Kulturelle Perspektive

Viele hörbehinderte, zumeist gehörlose Menschen sehen sich weniger als Menschen mit (Hör)Behinderung, sondern vielmehr als Teil einer kulturell-sprachlichen Minderheit. Im Zentrum ihrer Gemeinschaft steht die visuell-manuelle Gebärdensprache, die 2002 in Deutschland als vollwertige Sprache gesetzlich anerkannt wurde. „Gebärdensprachen bestehen neben Handzeichen aus Mimik und Körperhaltung. Sie verfügen über ein umfassendes Vokabular und eine eigenständige Grammatik“, ist auf der Webseite des Deutschen Gehörlosenbundes zu lesen.

Manche gehörlose Menschen ziehen den Ausdruck „taub“ gegenüber „gehörlos“ vor, da hier das Defizit (-losigkeit) nicht im Mittelpunkt steht.

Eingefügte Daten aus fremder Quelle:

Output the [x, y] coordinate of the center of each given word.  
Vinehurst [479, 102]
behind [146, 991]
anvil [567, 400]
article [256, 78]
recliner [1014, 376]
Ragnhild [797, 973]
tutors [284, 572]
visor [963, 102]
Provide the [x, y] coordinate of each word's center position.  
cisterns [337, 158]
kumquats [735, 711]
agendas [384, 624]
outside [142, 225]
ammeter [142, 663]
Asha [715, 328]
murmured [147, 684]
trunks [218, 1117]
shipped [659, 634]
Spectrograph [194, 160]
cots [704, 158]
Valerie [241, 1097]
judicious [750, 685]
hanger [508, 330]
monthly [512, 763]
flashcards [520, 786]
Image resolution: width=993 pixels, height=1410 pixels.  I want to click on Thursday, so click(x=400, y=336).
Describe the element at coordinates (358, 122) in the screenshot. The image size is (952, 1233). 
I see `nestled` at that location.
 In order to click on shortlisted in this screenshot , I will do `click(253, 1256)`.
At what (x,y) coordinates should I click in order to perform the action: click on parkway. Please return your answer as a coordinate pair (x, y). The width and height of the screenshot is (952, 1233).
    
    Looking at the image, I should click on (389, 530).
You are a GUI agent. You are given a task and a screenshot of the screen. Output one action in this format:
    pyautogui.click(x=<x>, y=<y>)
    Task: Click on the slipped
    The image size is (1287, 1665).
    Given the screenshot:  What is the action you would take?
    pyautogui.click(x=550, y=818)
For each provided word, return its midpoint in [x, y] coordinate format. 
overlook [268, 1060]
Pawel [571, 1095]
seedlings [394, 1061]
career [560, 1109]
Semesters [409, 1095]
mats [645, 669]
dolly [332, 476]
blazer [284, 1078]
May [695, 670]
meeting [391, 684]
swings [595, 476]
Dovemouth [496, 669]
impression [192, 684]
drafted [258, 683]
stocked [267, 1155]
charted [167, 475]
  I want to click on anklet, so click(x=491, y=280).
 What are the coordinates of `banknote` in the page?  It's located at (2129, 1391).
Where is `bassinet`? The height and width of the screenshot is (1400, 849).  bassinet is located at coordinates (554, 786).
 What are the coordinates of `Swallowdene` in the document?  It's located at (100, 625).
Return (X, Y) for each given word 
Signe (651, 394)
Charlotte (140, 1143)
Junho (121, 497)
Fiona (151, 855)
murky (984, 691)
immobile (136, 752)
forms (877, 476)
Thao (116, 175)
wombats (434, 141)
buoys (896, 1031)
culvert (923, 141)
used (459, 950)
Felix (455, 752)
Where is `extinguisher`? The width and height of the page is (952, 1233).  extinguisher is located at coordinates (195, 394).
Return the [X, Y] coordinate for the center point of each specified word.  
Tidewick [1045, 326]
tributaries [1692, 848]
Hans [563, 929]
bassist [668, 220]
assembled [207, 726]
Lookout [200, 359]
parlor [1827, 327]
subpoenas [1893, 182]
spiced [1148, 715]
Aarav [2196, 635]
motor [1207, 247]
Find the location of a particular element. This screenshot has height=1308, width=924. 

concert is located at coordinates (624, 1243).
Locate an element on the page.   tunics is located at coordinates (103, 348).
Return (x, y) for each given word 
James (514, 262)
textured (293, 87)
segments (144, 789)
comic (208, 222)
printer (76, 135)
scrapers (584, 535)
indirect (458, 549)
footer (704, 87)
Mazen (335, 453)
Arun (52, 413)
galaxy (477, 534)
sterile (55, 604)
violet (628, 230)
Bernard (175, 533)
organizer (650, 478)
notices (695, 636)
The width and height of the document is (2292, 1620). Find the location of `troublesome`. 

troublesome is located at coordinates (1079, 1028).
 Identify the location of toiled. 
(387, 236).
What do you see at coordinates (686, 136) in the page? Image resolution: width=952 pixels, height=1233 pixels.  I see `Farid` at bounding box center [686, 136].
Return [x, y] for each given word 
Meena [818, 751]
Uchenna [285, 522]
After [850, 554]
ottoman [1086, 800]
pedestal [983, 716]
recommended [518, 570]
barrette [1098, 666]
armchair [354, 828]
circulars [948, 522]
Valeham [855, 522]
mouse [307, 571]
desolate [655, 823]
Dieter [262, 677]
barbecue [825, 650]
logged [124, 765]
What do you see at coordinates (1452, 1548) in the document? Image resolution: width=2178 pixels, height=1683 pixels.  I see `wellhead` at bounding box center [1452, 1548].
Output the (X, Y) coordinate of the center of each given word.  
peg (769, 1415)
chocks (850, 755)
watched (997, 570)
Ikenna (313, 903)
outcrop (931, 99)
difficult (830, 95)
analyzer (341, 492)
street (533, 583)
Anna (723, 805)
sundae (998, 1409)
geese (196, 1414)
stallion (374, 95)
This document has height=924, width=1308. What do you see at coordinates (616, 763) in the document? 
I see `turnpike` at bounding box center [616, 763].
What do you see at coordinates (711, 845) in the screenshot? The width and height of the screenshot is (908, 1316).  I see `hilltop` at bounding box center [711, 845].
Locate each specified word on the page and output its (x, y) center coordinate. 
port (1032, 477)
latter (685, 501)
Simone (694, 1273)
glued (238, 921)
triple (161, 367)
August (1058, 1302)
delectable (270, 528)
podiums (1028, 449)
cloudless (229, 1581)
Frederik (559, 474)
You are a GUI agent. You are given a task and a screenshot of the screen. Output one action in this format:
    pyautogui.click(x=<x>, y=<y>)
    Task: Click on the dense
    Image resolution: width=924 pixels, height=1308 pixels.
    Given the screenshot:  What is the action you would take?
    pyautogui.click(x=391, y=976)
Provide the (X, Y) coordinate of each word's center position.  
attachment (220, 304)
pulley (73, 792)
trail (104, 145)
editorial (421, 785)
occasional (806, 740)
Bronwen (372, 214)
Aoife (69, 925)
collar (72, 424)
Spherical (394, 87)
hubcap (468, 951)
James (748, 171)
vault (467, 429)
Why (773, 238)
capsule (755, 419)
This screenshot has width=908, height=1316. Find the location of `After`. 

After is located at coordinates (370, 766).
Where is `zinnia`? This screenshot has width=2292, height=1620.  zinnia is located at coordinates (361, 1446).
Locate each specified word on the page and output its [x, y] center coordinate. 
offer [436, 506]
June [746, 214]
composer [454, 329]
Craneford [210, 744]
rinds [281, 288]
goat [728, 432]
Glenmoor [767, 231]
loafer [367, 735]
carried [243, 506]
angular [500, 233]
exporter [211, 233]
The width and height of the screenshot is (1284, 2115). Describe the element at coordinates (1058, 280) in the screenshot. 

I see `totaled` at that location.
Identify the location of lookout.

Ein No-Go ist dagegen der Ausdruck „taubstumm“, da er Sprachlosigkeit (damit ist nicht das Sprechen, sondern die Fähigkeit, sich auszudrücken gemeint, etwa über die Gebärden- oder die Schriftsprache) suggeriert und zudem etymologisch dem Wort „dumm“ nahesteht. Dieser Ausdruck wird von den meisten Menschen mit Hörbehinderung als Diskriminierung aufgefasst.